Erwin's portayal of Leporello in Don Giovanni is simply one of his signature roles. He sang it with a book depicting his amorous conquests all throughout Europe, with special emphasis on Espania.
Anna's rendition of Gounod's Jewel Song from Faust was memorable. It was particularly exciting when Erwin completed this selection with his vivid interpretation of Mephistopheles.
In the second portion of the program Anna wore a magnificent pink chiffon gown while Erwin sported a black, sequined velvet blazer. What a stunning couple! Their Gershiwn "Porgy and Bess" duet was full of passion and I was particulary impressed that the National Russian Orchestra was able to accompany the singers with such ease. It is amazing that the orchestra performed Russian, German, French, Czech, Spanish and Italian music so superbly...a truly well deserved compliment to Maestro Spivakov.
Erwin sang the tango with a microphone to great success. The highlight of the evening was a local folk song from Gran Canaria that was full of passion, syncopation and featured the brass and percussion (castanets) sections. It was introduced to audience by Spivakov. This brought the audience to its feet in a rousing standing ovation. It was simply amazing to see Russian trained musicians play such a Latin based melody with ease and a high level of technicality.
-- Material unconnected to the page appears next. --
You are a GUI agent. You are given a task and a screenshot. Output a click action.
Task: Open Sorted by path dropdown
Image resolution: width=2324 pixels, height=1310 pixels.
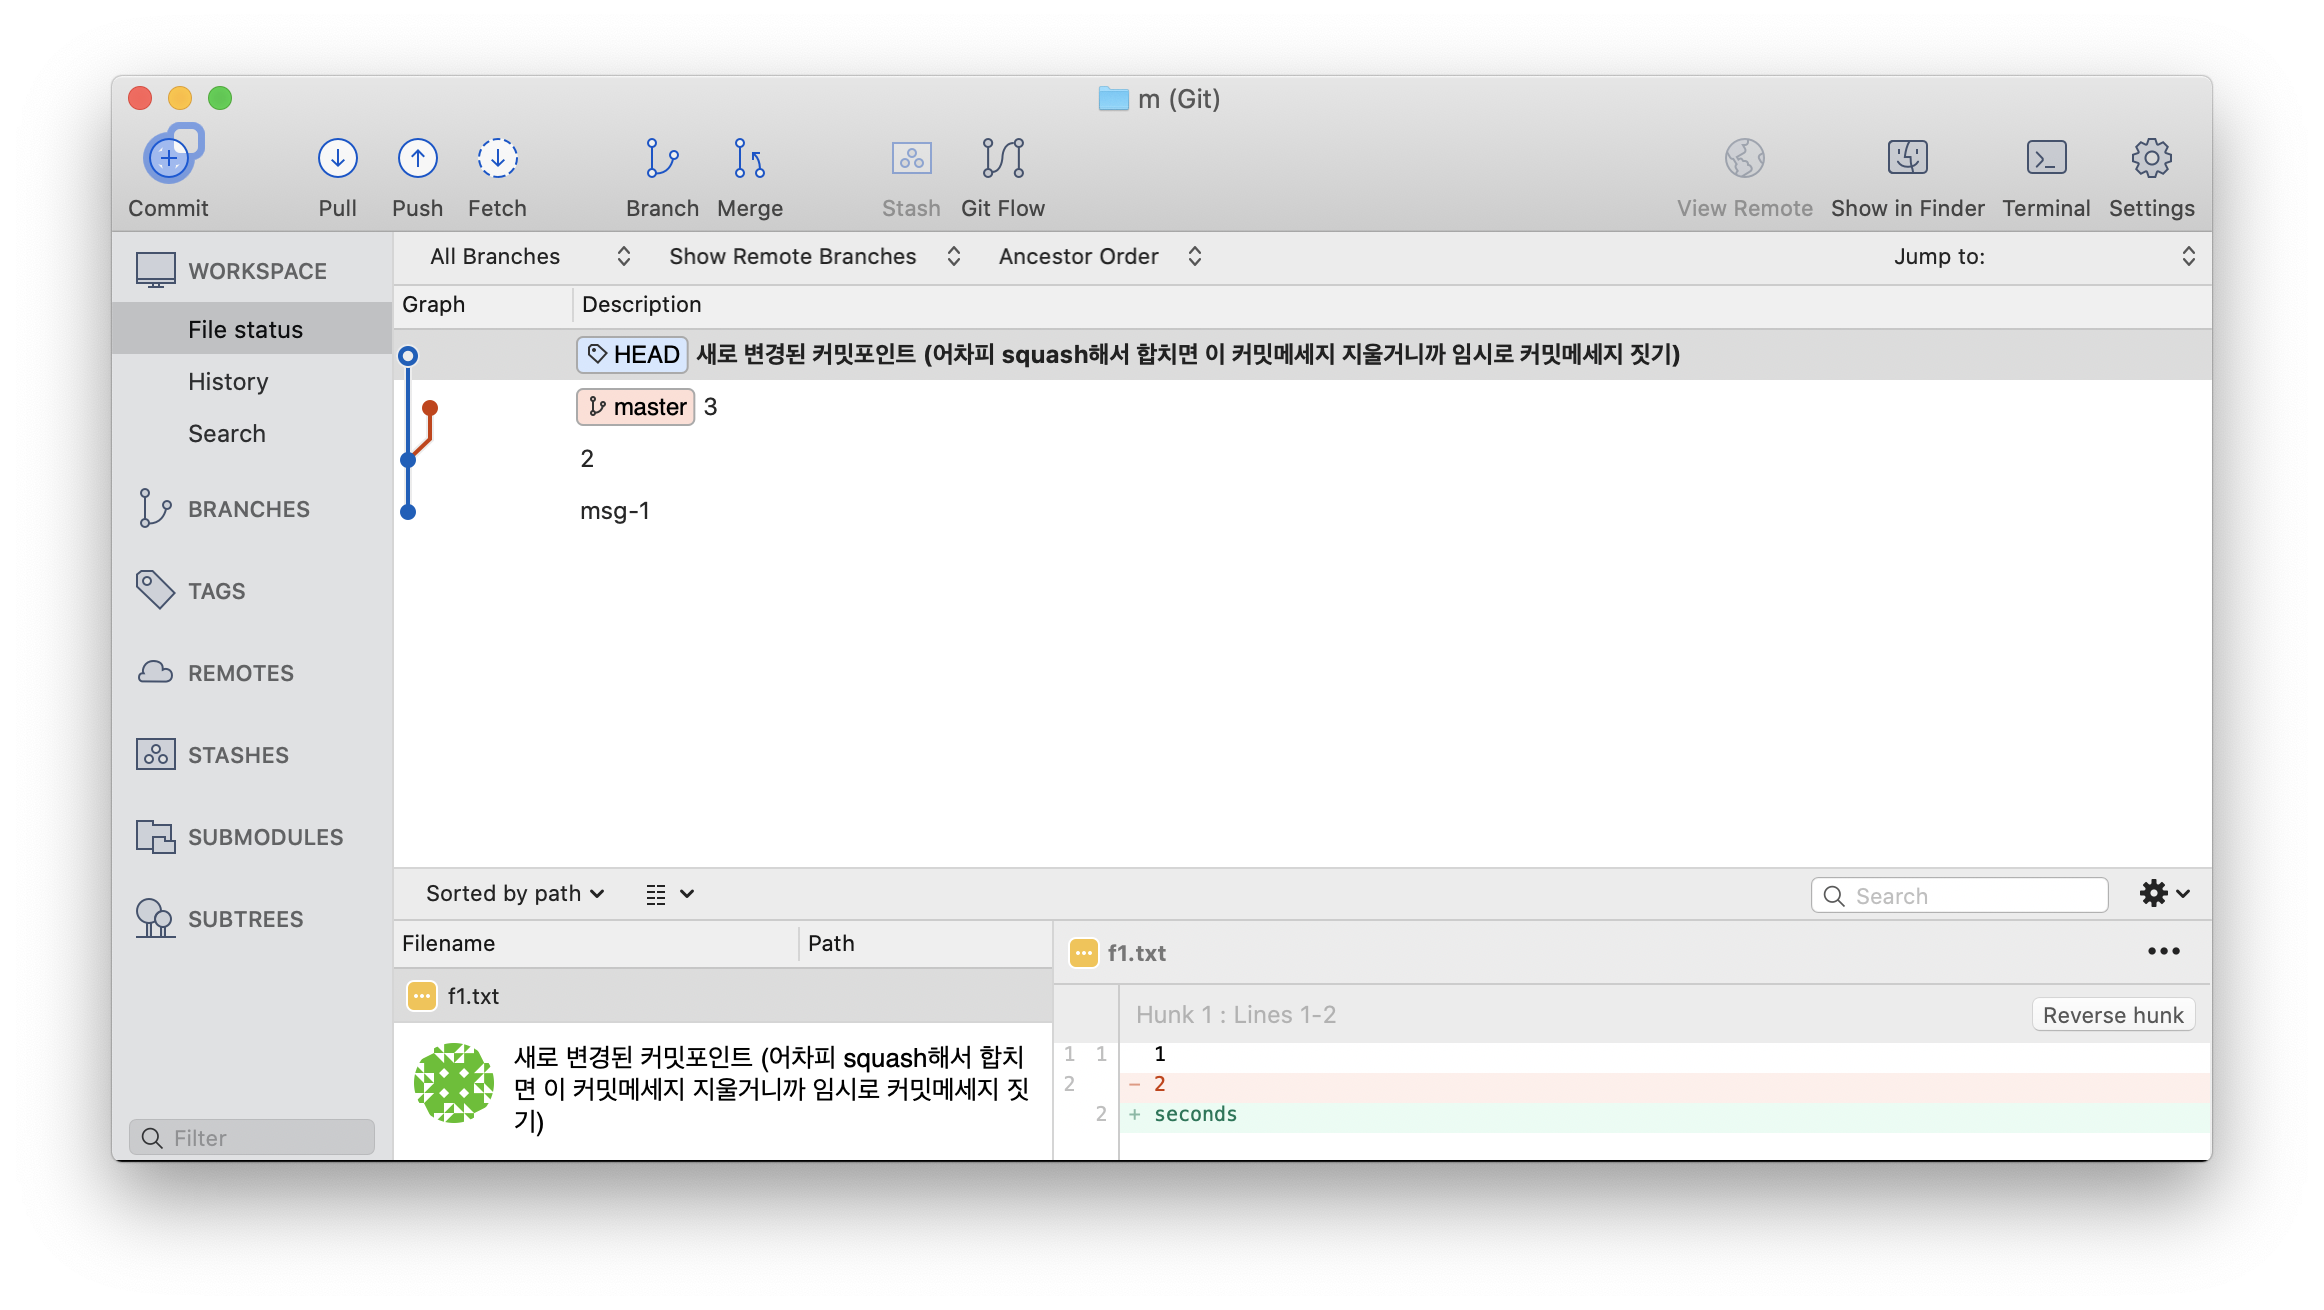point(515,894)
We reflected on the difference between recital and fully staged opera, and concluded that Anna's true ability is only reflected in her uncanny acting. While this concert was a success by any standard, it left us wanting to see more. Having recently seen her in Don Pasquale at the MET as well as many other operas with her, we feel that Anna's true calling is opera. From Traviata, I Puritani, Romeo & Juliet, Tales of Hoffmann, Lucia, La Boheme and others we have been fortunate to watch the maturation and development of this wonderful singer. It is eminenly clear that not only does she enjoy what she is trying to communicate, but her unusual dark Slavic voice has set her apart from others.
The highlight for Paula and myself was to meet Anne Fischer-Boertzler, her husband Ludi, and her parents. Indeed we shared many stories about our love for good music and opera. Anne is poised, classy and certainly enhanced our visit. We spoke briefly before the concert and then more extensively afterwards trying to get an aiutograph from Anna. Anne translated for her parents who quickly understood our mutual love for opera. Anne, to you we owe a debt of gratitude (for guiding me on how to secure tckets via Gran Canaria's ATM) and more importantly for establishing a warm new found friendship via Facebook. As many of you know, Facebook started at Harvard, and is a tremdendous sucess in allowing people to connect to share common interests. To all of my music friends and especially Carlos, we are very thankful. Anna and Erwin departed quickly with his daughter, but I was able to get 2 photos. I told Anna that we will see her next month in Beaver Creek and she exclaimed "That's Great." Spivakov waved to the small gathering before departing.